◆ What you need to do
Drop all images. Then write out each line below exactly as given.

#####

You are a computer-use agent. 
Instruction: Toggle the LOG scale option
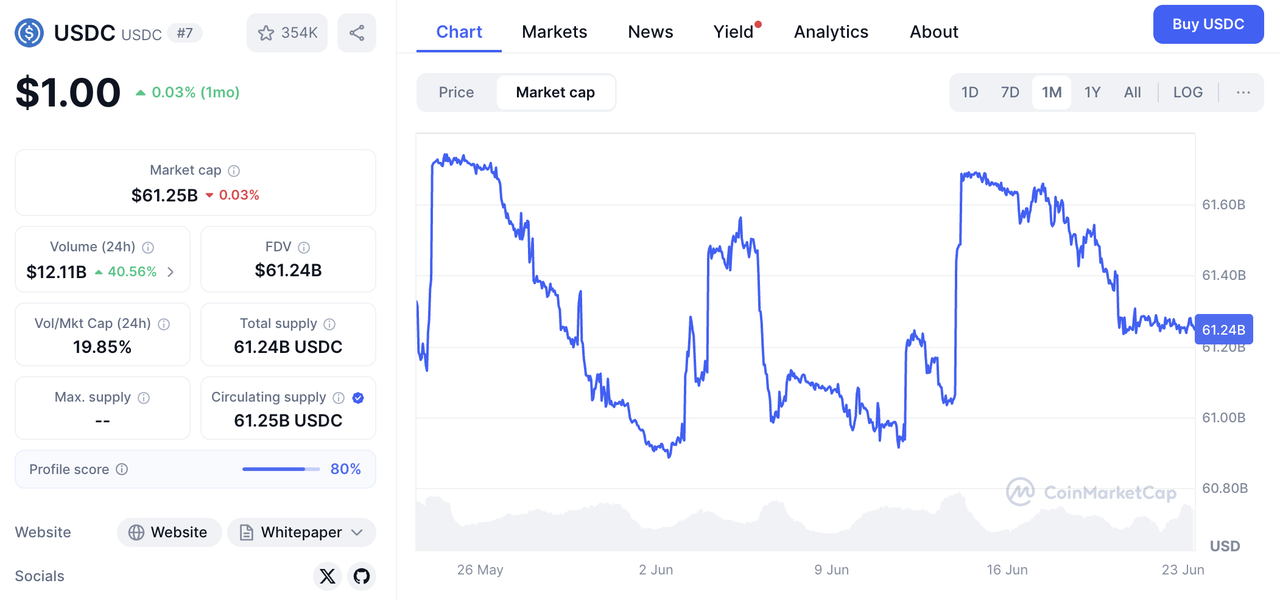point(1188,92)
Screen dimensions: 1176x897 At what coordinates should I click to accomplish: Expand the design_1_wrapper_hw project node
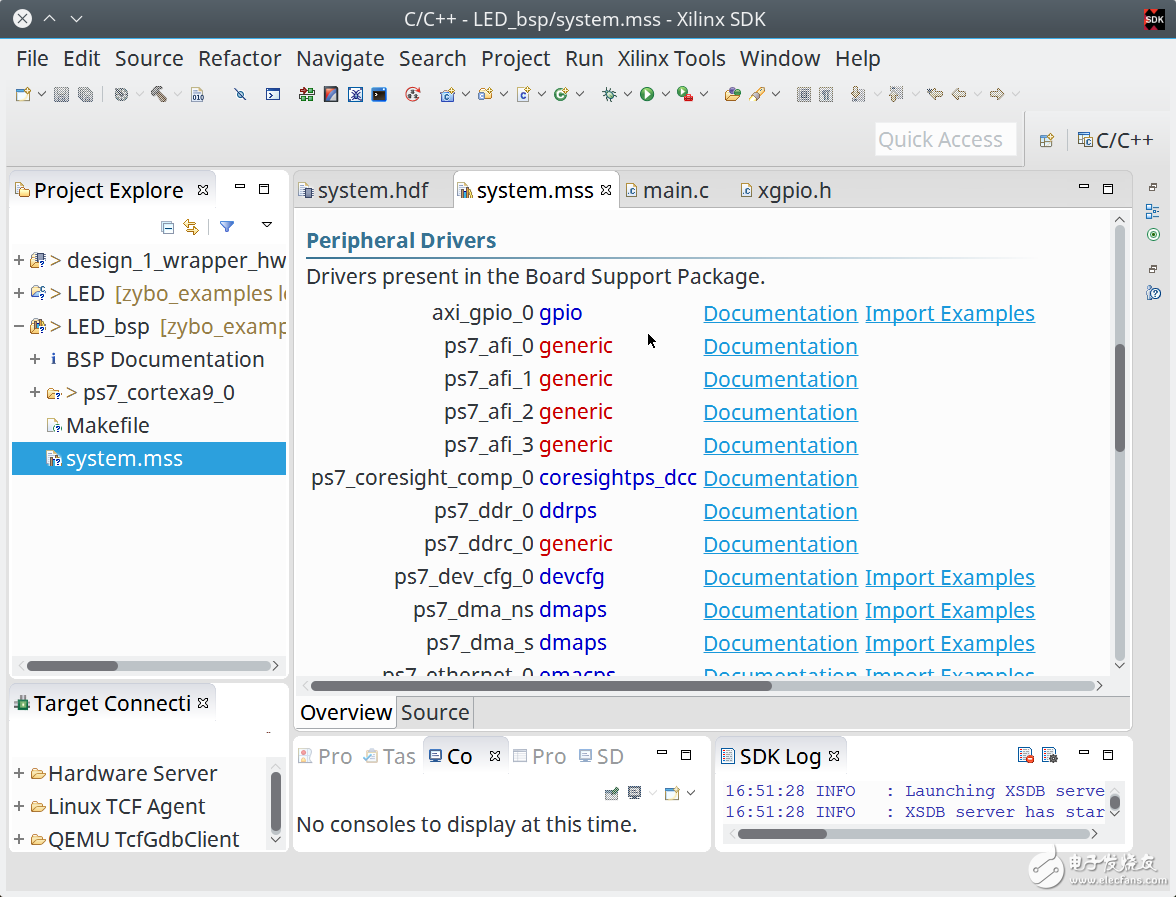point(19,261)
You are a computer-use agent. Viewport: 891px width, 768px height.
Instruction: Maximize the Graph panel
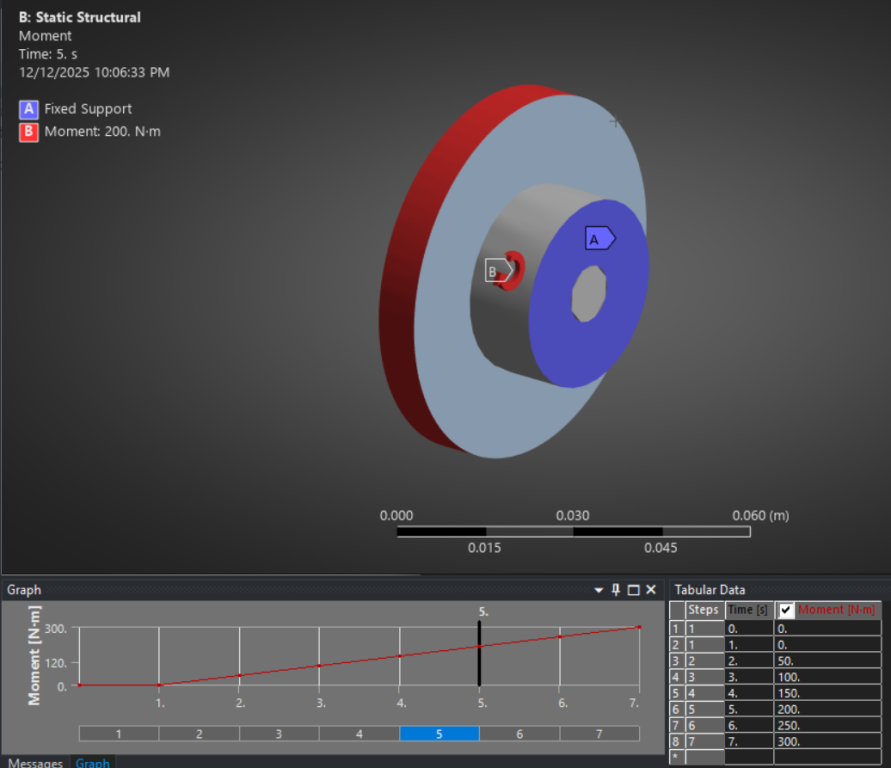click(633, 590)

#####

◆ Solved exercise
You are a computer-use agent. 
Instruction: Toggle the LOG scale option
point(1188,92)
Screen dimensions: 1176x897 At what coordinates should I click to accomplish: Expand the design_1_wrapper_hw project node
point(19,261)
You are a computer-use agent. Viewport: 891px width, 768px height.
Instruction: Maximize the Graph panel
click(633, 590)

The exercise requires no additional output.